Piedad became a suspect due to her being in charge of taking care of the children and feeding them. An investigator pretended to put chloride into a glass of milk for Piedad while questioning her, to which she became angry and stopped him. When he insisted Piedad drink it, she refused. Following the investigator asking her if it was similar to what she gave her siblings, she confessed to the crimes, claiming that the first three siblings she killed were on her mother's orders, and the last one on her own terms. Piedad recounted that Fuensanta was the only one who spoke during the poisoning, saying "Piedad, come quickly. I'm dying". She said she committed the poisoning through homemade balls of rat poison and tablets used to clean metal, then putting it into glasses of milk. All children died within an hour.

Piedad, having become frustrated at being forced to take care of her younger siblings, began poisoning the youngest children in order to have more free time and to play with her friends. Following her confession, she was admitted to a psychiatric hospital and gave several differing versions of events.

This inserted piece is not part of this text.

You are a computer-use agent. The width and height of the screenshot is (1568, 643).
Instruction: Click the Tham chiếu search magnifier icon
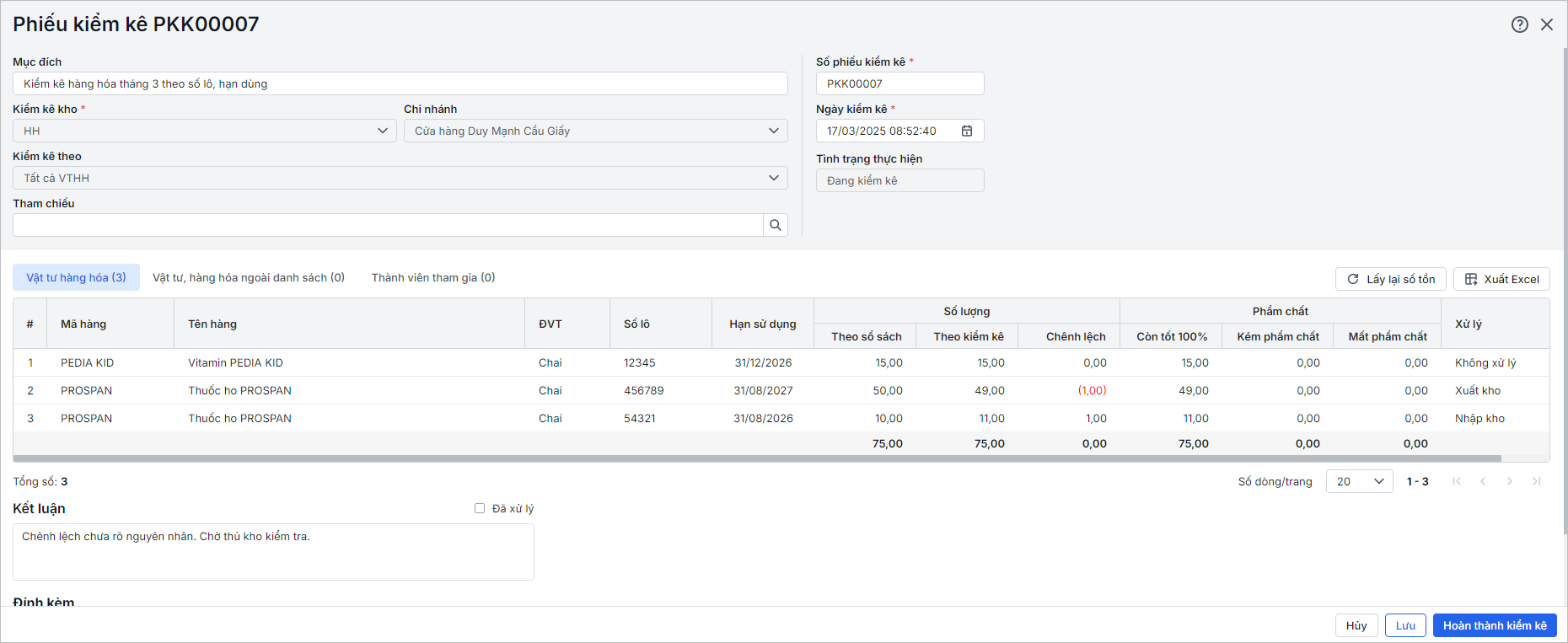coord(775,225)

She maintained that her mother persuaded her to poison the first three children. Doctors at the hospital concluded that she was a psychopath and acted with premeditated malice. Although she was the sole perpetrator of the four deaths, as a minor, she could not be indicted. Following a brief stay at the Juvenile Court, she joined the Oblates' convent in Murcia.

== Aftermath ==
The incident gained notoriety in local media, being dubbed "The Case of the Murcian Children". Unfounded rumours that the children died from suffocation after having pillows pressed on their faces circulated prior to the discovery of the poisoning. The case generated extensive discussion throughout Spain. During her time at the Oblates' convent, Piedad was reportedly happy and enjoyed knitting. She expressed desires to live with an aunt, Lola, who had no children. The family was shunned following the crimes, and Andrés Sr. worked as a garbage collector in his later life, eventually becoming blind. Piedad's two oldest brothers would go on to commit petty crimes. No information on Piedad following her commitment to the convent is known.